*Given task 1:*
Repeat the Valentine's Day post below verbatim, from its date line through the end of the first numbered suggestion.

*Source:*
Friday, February 08, 2008

Find a Deeper Love this Valentines Day 



It’s Valentines Day and love is in the air.

Actually, love is always in the air and in every particle of creation, but sometimes it takes a holiday to get us to shift our focus and see it.

Society and greeting card companies have seen to it that you'll be feeling disheartened on Valentines Day if you don't have a partner or significant other with whom to celebrate. Yet, you don't have to be held hostage by commercial interests that may want to limit and define this holiday to a very specific configuration that requires purchases of flowers, chocolates, and jewelry. Just as couples rekindle their love for one another on this day, so we can also rekindle our love for this entire universe, our love for ourselves, our natural state of lovingness. A true celebration of love can be so much more than an obligatory sharing of chocolate hearts, champagne, or candlelight dinners, and this celebration of love doesn't require anything more than the depths and richness of your own sweet heart.

Here are some alternate ways you can celebrate this day of love and deepen your experience of love on Valentines Day and every day:

1. Love your life! Spend time this Valentines Day enjoying the peacefulness and love of your own company. Take a walk in nature, contemplate your life and feel gratitude for the blessings you have and the challenges you've overcome thus far. Love yourself just as you are right now -- flaws and all. Light a candle inside yourself and sit quietly, taking stock of what you love most, and contemplating how to give more goodness to yourself, and others.

*Given task 2:*
Reproduce the records verbatim, from the line containing "Click project-level icon beside Scopes" up to and including the line containing "coord(543,553)".

*Exercise data:*
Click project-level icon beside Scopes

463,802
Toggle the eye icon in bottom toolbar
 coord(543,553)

...

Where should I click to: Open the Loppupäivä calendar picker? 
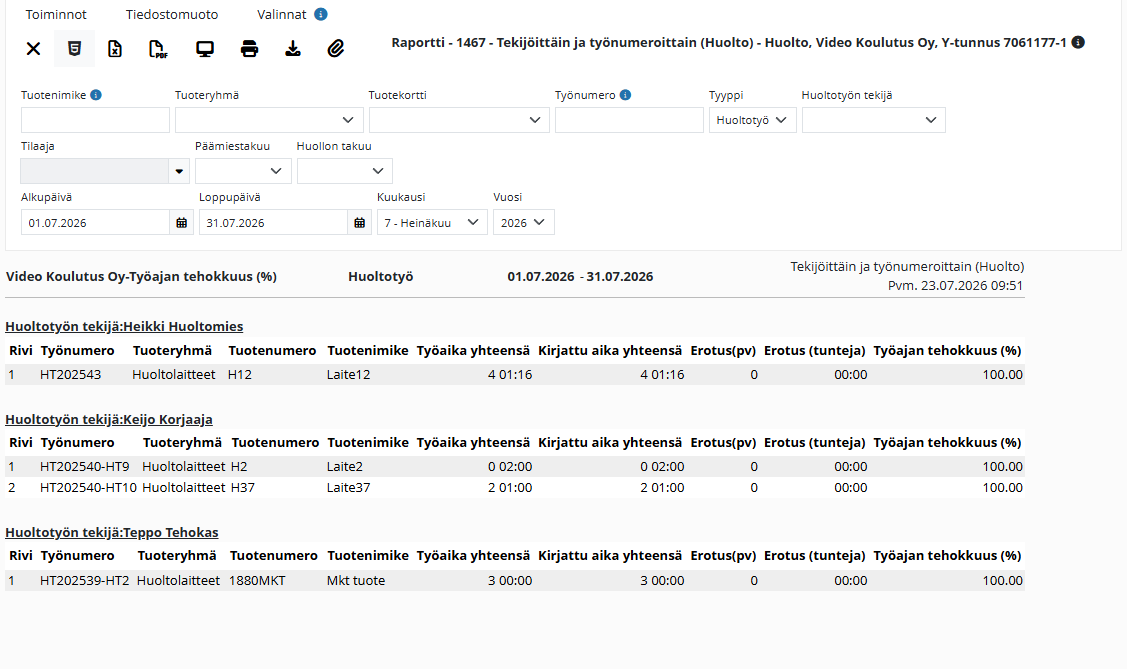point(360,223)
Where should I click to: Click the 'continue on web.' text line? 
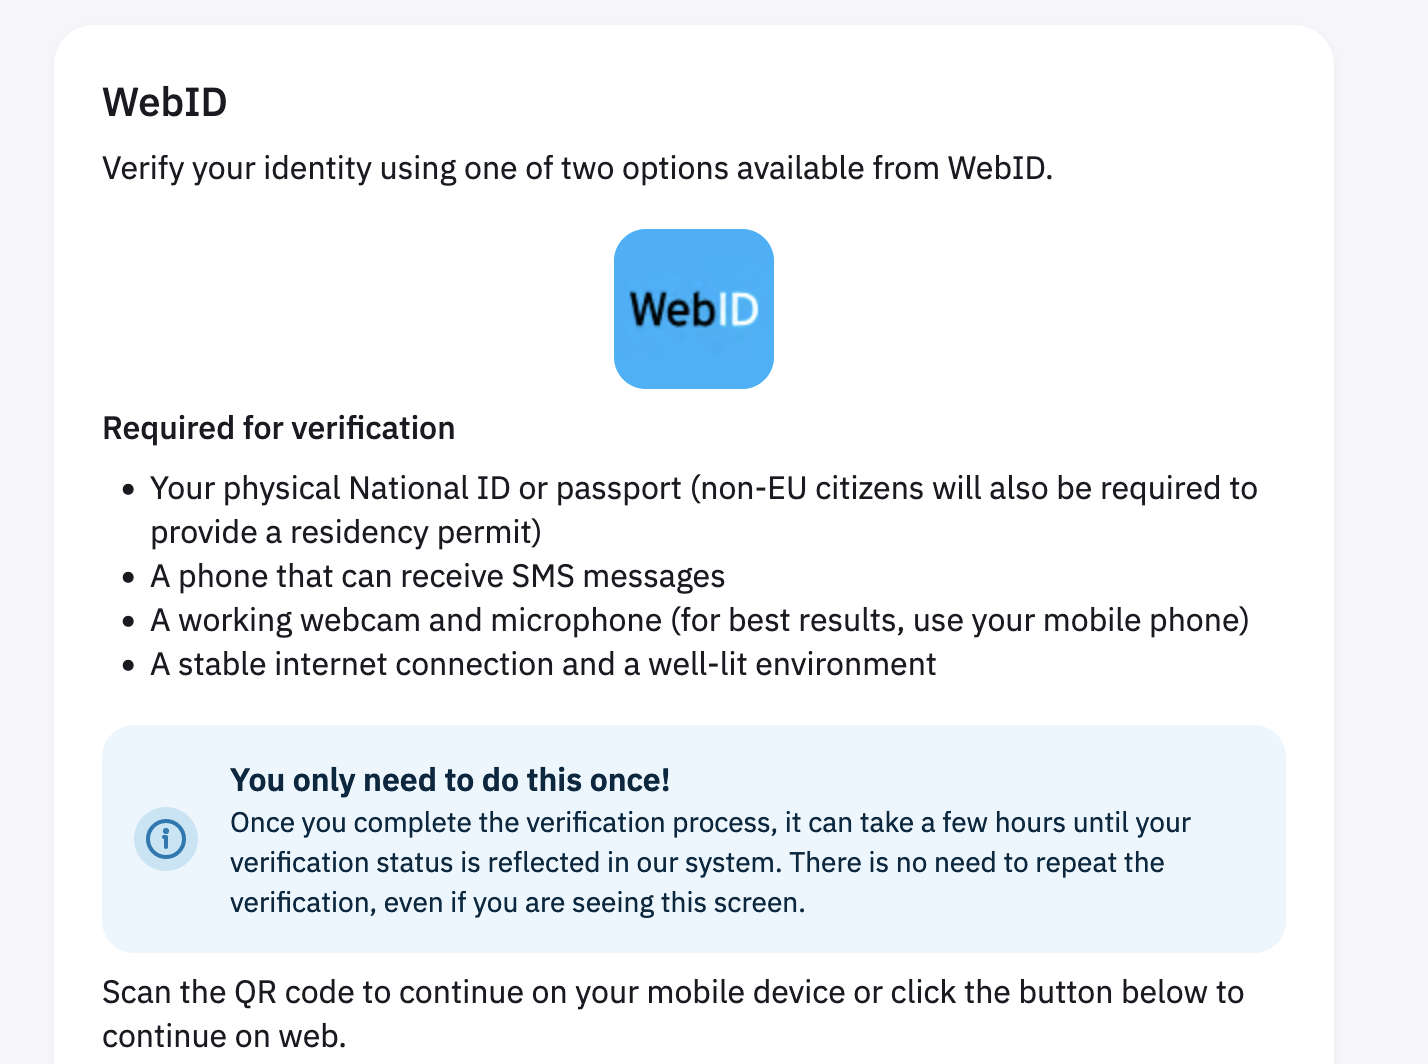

*Exercise response 1:*
Friday, February 08, 2008

Find a Deeper Love this Valentines Day 



It’s Valentines Day and love is in the air.

Actually, love is always in the air and in every particle of creation, but sometimes it takes a holiday to get us to shift our focus and see it.

Society and greeting card companies have seen to it that you'll be feeling disheartened on Valentines Day if you don't have a partner or significant other with whom to celebrate. Yet, you don't have to be held hostage by commercial interests that may want to limit and define this holiday to a very specific configuration that requires purchases of flowers, chocolates, and jewelry. Just as couples rekindle their love for one another on this day, so we can also rekindle our love for this entire universe, our love for ourselves, our natural state of lovingness. A true celebration of love can be so much more than an obligatory sharing of chocolate hearts, champagne, or candlelight dinners, and this celebration of love doesn't require anything more than the depths and richness of your own sweet heart.

Here are some alternate ways you can celebrate this day of love and deepen your experience of love on Valentines Day and every day:

1. Love your life! Spend time this Valentines Day enjoying the peacefulness and love of your own company. Take a walk in nature, contemplate your life and feel gratitude for the blessings you have and the challenges you've overcome thus far. Love yourself just as you are right now -- flaws and all. Light a candle inside yourself and sit quietly, taking stock of what you love most, and contemplating how to give more goodness to yourself, and others.

*Exercise response 2:*
Click project-level icon beside Scopes

463,802
Toggle the eye icon in bottom toolbar
 coord(543,553)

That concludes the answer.